Het zijn afleidingen en verleidingen waar de schrijver zich vaak niet tegen kan verzetten of verweren, want het levert hem geld op en aandacht en naamsbekendheid, ondanks dat zijn werk eronder lijdt. (…)
De schrijver die ineens niet meer schrijft maar praat, die steeds minder praat en meer blaat, die steeds minder verbeeldt en zich steeds meer realiseert. De mediagenieke kunstenaar, die het medium gebruikt voor zijn naamsbekendheid, voor zijn roem en glorie, en wie kan hem dat kwalijk nemen?
Verplichte kost voor leraren
Jamal Ouariachi las het pleidooi van Boogers en Jamal Ouariachi zou Jamal Ouariachi niet zijn als hij daar geen mening over zou hebben. Met toestemming publiceren we zijn Facebook-bericht integraal op Hebban.

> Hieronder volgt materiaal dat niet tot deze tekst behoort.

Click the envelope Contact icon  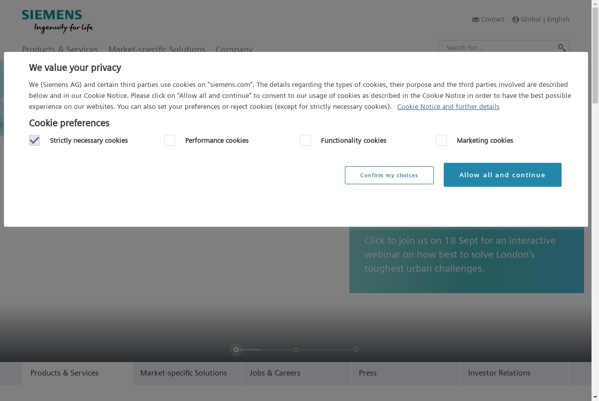(475, 19)
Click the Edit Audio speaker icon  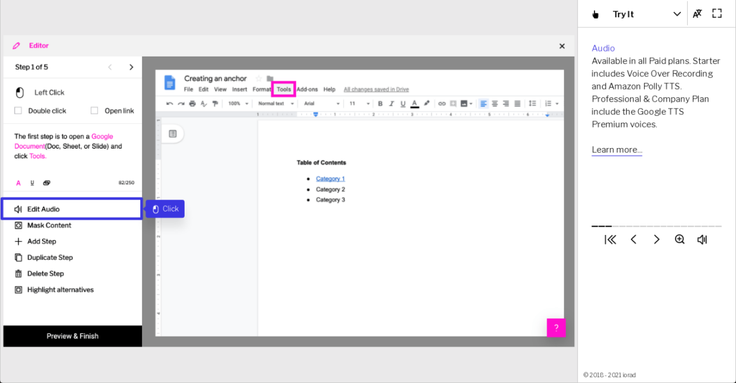(x=18, y=208)
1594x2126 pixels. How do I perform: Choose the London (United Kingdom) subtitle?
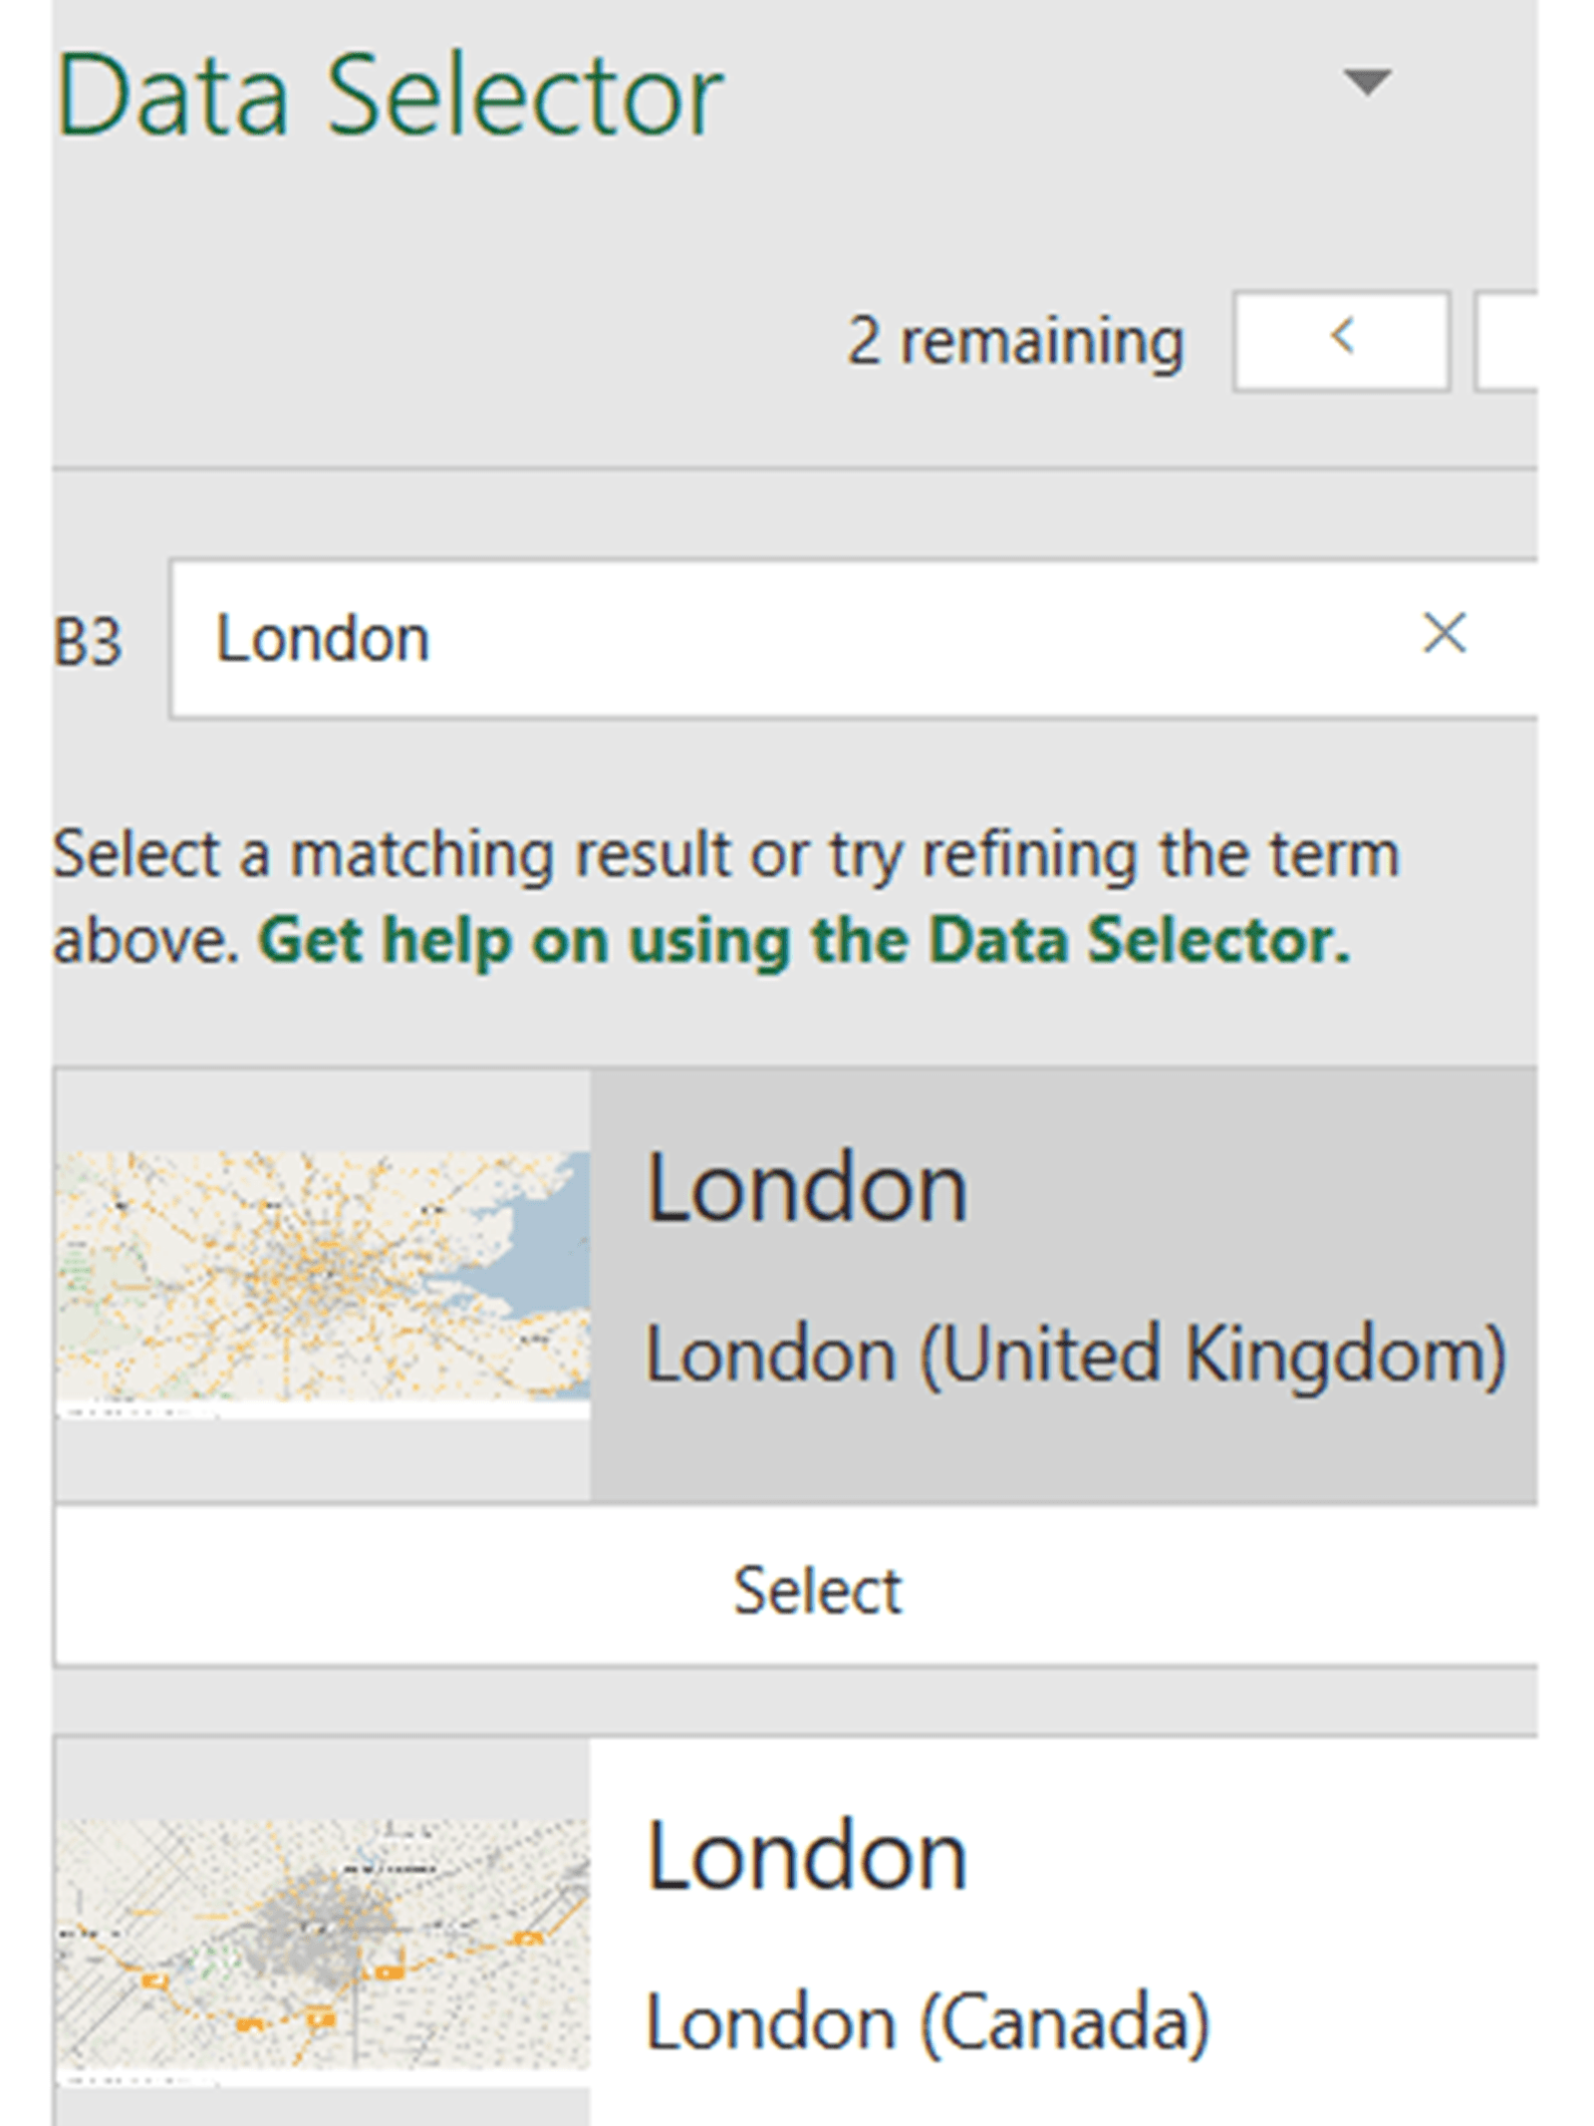point(1074,1356)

Man, wat heb ik met groeiende geestdrift het vlammende schotschrift van Alex Boogers, "De lezer is niet dood", gelezen. O, er valt genoeg tegenin te brengen, maar als dat niet zo was, was het karakterloos geweest. Het noopt in ieder geval tot een stevig potje nadenken, en de nodige zelfreflectie. En het zou verplichte kost moeten zijn voor leraren: de mensen die bij leerlingen het vuur van het lezen moeten aansteken, zoals Boogers het formuleert. Ik hoop dat zijn uitgever een paar duizend extra exemplaren laat drukken om op scholen te verspreiden.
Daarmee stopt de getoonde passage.